My friend's beta was only 19,000 yesterday.  So it only went from 16,000 to 19,000 in 48 hours.  Her doctor sent her an email with the news and didn't even call her!  That would have made me SO angry.  But they're stringing her along and told her that she should schedule an ultrasound for next Tuesday.  I'm guessing that ultrasound isn't going to reveal much in the way of good news.

Sunday, December 5, 2010

Happy Hanukkah!

Happy Hanukkah!  We have been lighting the candles for Hanukkah, but think that Ian (20+ months) is still too young to receive presents.  We have SO many hand-me-down toys from my sister and it would be kind of ridiculous to buy more.

But we had a really fun evening last night at a friend's Hanukkah party and Ian had a BLAST.  It's amazing how independent and fearless he is.  He didn't care that there were people in the room that he had never met.  He brought a book right over to a 6'6" man and asked this stranger to read the book.  Stranger anxiety?  That concept has never even entered Ian's life.  He loved all the attention and adult interaction.

Here are some of the good pictures.  Enjoy!

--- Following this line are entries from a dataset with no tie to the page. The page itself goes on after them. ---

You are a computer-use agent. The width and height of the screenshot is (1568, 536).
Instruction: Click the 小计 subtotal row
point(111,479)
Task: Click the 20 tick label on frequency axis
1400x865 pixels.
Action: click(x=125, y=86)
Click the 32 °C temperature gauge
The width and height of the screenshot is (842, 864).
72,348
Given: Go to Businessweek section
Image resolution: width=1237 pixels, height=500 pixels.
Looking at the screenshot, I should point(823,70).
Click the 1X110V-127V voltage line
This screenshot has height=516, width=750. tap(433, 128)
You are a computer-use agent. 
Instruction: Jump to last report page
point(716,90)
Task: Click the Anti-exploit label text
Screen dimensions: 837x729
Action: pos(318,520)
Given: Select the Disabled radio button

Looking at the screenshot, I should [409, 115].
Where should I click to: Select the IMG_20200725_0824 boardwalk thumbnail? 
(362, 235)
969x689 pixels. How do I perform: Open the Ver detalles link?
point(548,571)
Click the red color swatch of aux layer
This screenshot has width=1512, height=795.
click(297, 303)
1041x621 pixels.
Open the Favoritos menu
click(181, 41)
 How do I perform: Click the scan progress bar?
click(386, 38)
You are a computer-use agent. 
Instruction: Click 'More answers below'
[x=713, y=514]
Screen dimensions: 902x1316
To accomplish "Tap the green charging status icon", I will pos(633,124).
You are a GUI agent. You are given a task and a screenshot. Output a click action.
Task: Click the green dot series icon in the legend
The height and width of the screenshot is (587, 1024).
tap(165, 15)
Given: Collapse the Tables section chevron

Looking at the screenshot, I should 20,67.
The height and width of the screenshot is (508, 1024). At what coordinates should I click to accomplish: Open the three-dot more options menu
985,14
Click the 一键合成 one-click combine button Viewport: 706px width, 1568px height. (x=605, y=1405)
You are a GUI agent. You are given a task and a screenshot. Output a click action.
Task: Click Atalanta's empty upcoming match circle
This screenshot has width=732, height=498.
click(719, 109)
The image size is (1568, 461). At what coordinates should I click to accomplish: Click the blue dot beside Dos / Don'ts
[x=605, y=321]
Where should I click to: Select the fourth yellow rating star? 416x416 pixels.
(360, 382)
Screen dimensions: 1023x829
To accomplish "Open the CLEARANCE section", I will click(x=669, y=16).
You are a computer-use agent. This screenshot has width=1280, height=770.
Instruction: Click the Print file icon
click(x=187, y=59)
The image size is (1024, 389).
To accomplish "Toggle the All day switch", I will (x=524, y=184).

Thursday, December 2, 2010

Just Breathe

I had my regularly scheduled visit with my OB/GYN today.  We talked about the small (3.4 x .6 x 3.6 cm) subchorionic hematoma that is sitting behind my placenta.  She told me that I shouldn't be doing any heavy lifting or vigorous exercise (especially not bouncy exercise) and should avoid sex for a while (ha!  like I was having sex anyway!)  She said something like, "Well, I would only worry if one of my bleeding patients told me that she was traveling to South America..." And I said, "Ummm...I'm supposed to go to Mexico in 3 weeks."  And she said, "Oh." 

But we discussed it at length and we both agreed at the end of the discussion that I should go on this trip.  Obviously, if I start bleeding again in the next 3 weeks, we'll reassess the situation.  But I have to live my life.  She also said that while it would be awful to have something go wrong on vacation, even the best medical care couldn't save the baby at 18-19 weeks.  And while I want to have as healthy a pregnancy as possible, I like the logic of that.  Even if I canceled my trip and had all of the best Boston hospitals at my fingertips, they could do nothing to save this baby if I went into pre-term labor.  So I'm going to cross my fingers and go!  As my OB/GYN recommended, I should "Just Breathe" and take it step-by-step.

I am also going to have my fetal survey (hooray for another detailed ultrasound) on December 15 and so that will also give us some more information prior to my trip.  Hopefully, that scan will show that the hematoma is not any bigger.  We'll also need to see if my low-lying placenta has moved up at all.

Overall, it was a good appointment and I was, as always, very happy to hear the baby's heart beating away at 153 bpm.  16 weeks and counting!